Ex-Bank of England governor King says central banks share blame for inflation

Reuters

By David Milliken

LONDON – Former Bank of England Governor Mervyn King said on Friday that central banks including the BoE are to blame for the current surge in inflation to its highest in 40 years, after doing too much quantitative easing during the pandemic.

King headed Britain’s central bank from 2003 to 2013, and oversaw the start of its QE programme in March 2009 during the global financial crisis.

But in more recent years he has criticised the scale of central bank asset purchases, which were funded by newly-created money.


“When you get an intellectual mistake in policy, and you allow inflation to rise, if you’re then hit by bad luck – which is what happened in the 1970s and is happening now – it becomes a very unpleasant outcome,” he said in remarks to Sky News.

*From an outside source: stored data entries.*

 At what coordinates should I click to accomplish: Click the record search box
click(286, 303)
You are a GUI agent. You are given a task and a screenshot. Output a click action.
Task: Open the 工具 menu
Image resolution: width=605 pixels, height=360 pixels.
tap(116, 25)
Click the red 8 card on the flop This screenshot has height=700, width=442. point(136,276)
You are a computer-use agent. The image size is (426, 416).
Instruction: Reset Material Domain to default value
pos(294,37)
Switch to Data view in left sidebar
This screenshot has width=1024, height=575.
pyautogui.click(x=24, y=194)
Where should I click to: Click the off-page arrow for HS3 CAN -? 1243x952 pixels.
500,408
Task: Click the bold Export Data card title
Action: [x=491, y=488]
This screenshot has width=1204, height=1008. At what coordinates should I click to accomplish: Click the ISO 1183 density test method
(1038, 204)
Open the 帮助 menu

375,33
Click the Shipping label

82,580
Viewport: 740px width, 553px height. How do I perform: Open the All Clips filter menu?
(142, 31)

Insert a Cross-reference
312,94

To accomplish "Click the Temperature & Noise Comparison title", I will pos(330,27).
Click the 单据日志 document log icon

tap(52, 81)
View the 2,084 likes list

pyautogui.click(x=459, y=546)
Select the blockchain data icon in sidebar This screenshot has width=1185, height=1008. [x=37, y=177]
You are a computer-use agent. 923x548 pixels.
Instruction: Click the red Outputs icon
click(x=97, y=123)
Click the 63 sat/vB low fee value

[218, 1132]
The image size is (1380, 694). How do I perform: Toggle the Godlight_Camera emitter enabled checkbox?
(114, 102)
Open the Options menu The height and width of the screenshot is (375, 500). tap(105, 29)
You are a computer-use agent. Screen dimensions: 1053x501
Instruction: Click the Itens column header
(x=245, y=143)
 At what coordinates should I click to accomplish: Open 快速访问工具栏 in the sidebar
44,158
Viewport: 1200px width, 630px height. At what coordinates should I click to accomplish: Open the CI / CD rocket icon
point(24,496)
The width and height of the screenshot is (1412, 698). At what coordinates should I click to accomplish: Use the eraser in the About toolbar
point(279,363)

British consumer price inflation was at its 2% target as recently as July, but hit a 40-year high of 9.0% in April, and inflation in the United States rose to its highest since 1981 at 8.5% in March.

While central banks point to supply-chain difficulties and a surge in energy prices, worsened by Russia’s invasion of Ukraine in February, critics say inflation is also evidence of too much monetary and fiscal stimulus during the COVID-19 pandemic.

A leading contender to head Canada’s Conservatives, Pierre Poilievre, has threatened to sack the Bank of Canada’s governor if he wins a national election in 2025.

Some lawmakers from British Prime Minister Boris Johnson’s government – under growing pressure over the cost of living – have also raised doubts about the BoE’s leadership.

King, who is now an independent member of Britain’s upper house of parliament, and sits on its economic affairs committee, said there had been “a failure of the economics profession”.

Few economists have pointed to central bank money-printing as being a major cause of the current inflation surge.

King also warned BoE interest rates might need to rise well above the 2% level which some economists see as a peak.

“It takes tough action. And it’s not a pleasant period through which we’re going to have to go,” he said.